__WHAT YOU WILL DO__.
• 1. In the article on system compromise, how many types of compromise does the author define?
• 2. Continue the article on system compromise from its final sentence onward.

__TEXT PROVIDED__.
begin

I have heard strong views expressed by people with expertise in the topic on both sides of the argument: that it probably didn’t happen, and that it probably did.  One side argues that the denials by Apple and Amazon, for instance, might have been impacted by legal “gagging orders” from the US government.  An opposing argument suggests that the Bloomberg reporters might have confused this story with a similar one that occurred a few months ago.  Whether this particular story is correct in every detail, or a fabrication – intentional or unintentional – is not what I’m interested in at this point.  What I’m interested in is not whether it did happen in this instance: the clear message is that it could have happened, and it could be happening now.

I’ve written before about State Actors, and whether you should worry about them.  There’s another question which this story brings up, which is possibly even more germane: what can you do about it if you are worried about them?  This breaks down further into two questions:

  • how can I tell if my systems have been compromised?
  • what can I do if I discover that they have?

The first of these is easily enough to keep us occupied for now [1], so let’s spend some time on that.  First, let’s first define six types of compromise, think about how they might be carried out, and then consider the questions above for each:

  • supply-chain hardware compromise;
  • supply-chain firmware compromise;
  • supply-chain software compromise;
  • post-provisioning hardware compromise;
  • post-provisioning firmware compromise;
  • post-provisioning software compromise.

This article doesn’t provide sufficient space to go into detail of these types of attack, and provides an overview of each, instead[2].

Terms

  • Supply-chain – all of the steps up to when you start actually running a system.  From manufacture through installation, including vendors of all hardware components and all software, OEMs, integrators and even shipping firms that have physical access to any pieces of the system.  For all supply-chain compromises, the key question is the extent to which you, the owner of a system, can trust every single member of the supply chain[3].
  • Post-provisioning – any point after which you have installed the hardware, put all of the software you want on it, and started running it: the time during which you might consider the system “under your control”.
  • Hardware – the physical components of a system.

end

__DATA BLOCK__.
begin

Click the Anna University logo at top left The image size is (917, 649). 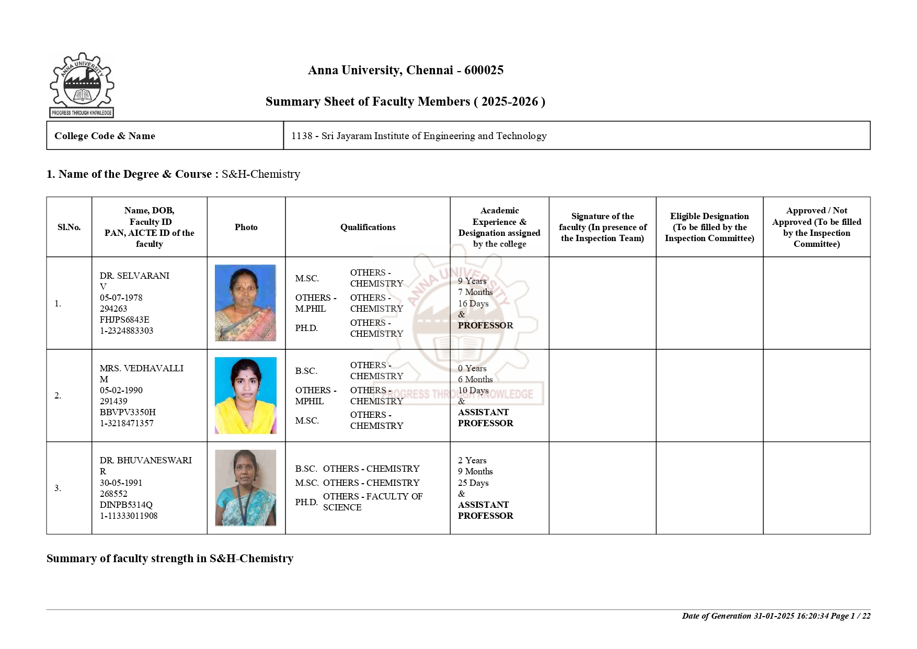(x=82, y=85)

end

__FINAL RESULTS__.
• 1. Six.

• 2.
  • Software – software that you have installed on the system and over which you have some control: typically the Operating System and application software.  The amount of control depends on factors such as whether you use proprietary or open source software, and how much of it is produced, compiled or checked by you.
  • Firmware – special software that controls how the hardware interacts with the standard software on the machine, the hardware that comprises the system, and external systems.  It is typically provided by hardware vendors and its operation opaque to owners and operators of the system.

Compromise types

See the table at the bottom of this article for a short summary of the points below.

  1. Supply-chain hardware – there are multiple opportunities in the supply chain to compromise hardware, but the more hard they are made to detect, the more difficult they are to perform.  The attack described in the Bloomberg story would be extremely difficult to detect, but the addition of a keyboard logger to a keyboard just before delivery (for instance) would be correspondingly more simple.
  2. Supply-chain firmware – of all the options, this has the best return on investment for an attacker.  Assuming good access to an appropriate part of the supply chain, inserting firmware that (for instance) impacts network performance or leaks data over a wifi connection is relatively simple.  The difficulty in detection comes from the fact that although it is possible for the owner of the system to check that the firmware is what they think it is, what that measurement confirms is only that the vendor has told them what they have supplied.  So the “medium” rating relates only to firmware that was implanted by members in the supply chain who did not source the original firmware: otherwise, it’s “high”.
  3. Supply-chain software – by this, I mean software that comes installed on a system when it is delivered.  Some organisations will insist in “clean” systems being delivered to them[4], and will install everything from the Operating System upwards themselves.  This means that they basically now have to trust their Operating System vendor[5], which is maybe better than trusting other members of the supply chain to have installed the software correctly.  I’d say that it’s not too simple to mess with this in the supply chain, if only because checking isn’t too hard for the legitimate members of the chain.
  4. Post-provisioning hardware – this is where somebody with physical access to your hardware – after it’s been set up and is running – inserts or attaches hardware to it.  I nearly gave this a “high” rating for difficulty below, assuming that we’re talking about servers, rather than laptops or desktop systems, as one would hope that your servers are well-protected, but the ease with which attackers have shown that they can typically get physical access to systems using techniques like social engineering, means that I’ve downgraded this to “medium”.  Detection, on the other hand, should be fairly simple given sufficient resources (hence the “medium” rating), and although I don’t believe anybody who says that a system is “tamper-proof”, tamper-evidence is a much simpler property to achieve.
  5. Post-provisioning firmware – when you patch your Operating System, it will often also patch firmware on the rest of your system.  This is generally a good thing to do, as patches may provide security, resilience or performance improvements, but you’re stuck with the same problem as with supply-chain firmware that you need to trust the vendor: in fact, you need to trust both your Operating System vendor and their relationship with the firmware vendor.
  6. Post-provisioning software – is it easy to compromise systems via their Operating System and/or application software?  Yes: this we know.  Luckily – though depending on the sophistication of the attack – there are generally good tools and mechanisms for detecting such compromises, including behavioural monitoring.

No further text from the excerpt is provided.